I was now able to start approaching investors with the certificate of incorporation in hand. A registered company made me look more serious and legitimate than approaching them as an individual. I had my business plan that at the time I thought would suffice. I feel I need to state that at this stage I was not an expert in my field. Most of what I had written on the business plan was theoretical. If you are here and you do not have enough information about the industry you do not need to worry. Your first attempt should be used as broad brush strokes. This allows you to see an overall image of what you want to achieve. But I digress from the story.
My father had a few friends that we believed would be able to provide the capital for the business. So we approached them. Their distance allowed me to have control over the business. The investors loved the idea. They said that it was a fantastic. They could see the potential. They saw the vision and loved it. Here is where I wish I could say bags of money were handed to me and the rest is history. Oh I wish it was that simple. Regardless of their praises not one investor was willing to take the risk and invest in my business idea at that particular juncture.
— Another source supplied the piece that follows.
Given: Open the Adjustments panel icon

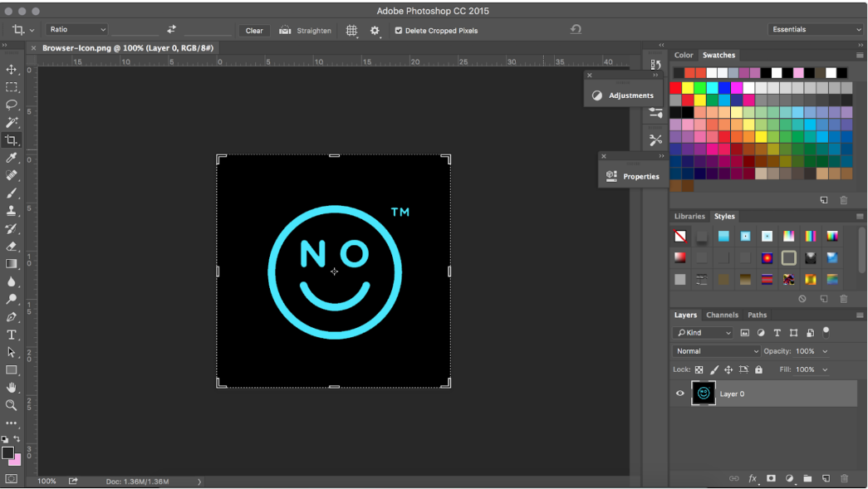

The idea was fantastic but was it viable and most importantly was it profitable? I did not have the answers to these questions. All I simply had was a mere thought. Who would invest in a thought? Well, not the investors we approached. They all required a proof of concept.
A proof of concept is when you have a pilot project to show viability of the idea. My idea was new to the market. There were a lot of risk and uncertainty involved. That is why we needed a pilot project before the investors could commit. The problem was I did not have any finances to even establish a proof of concept. Needless to say the investors bore no fruit and my idea remained just that, an idea.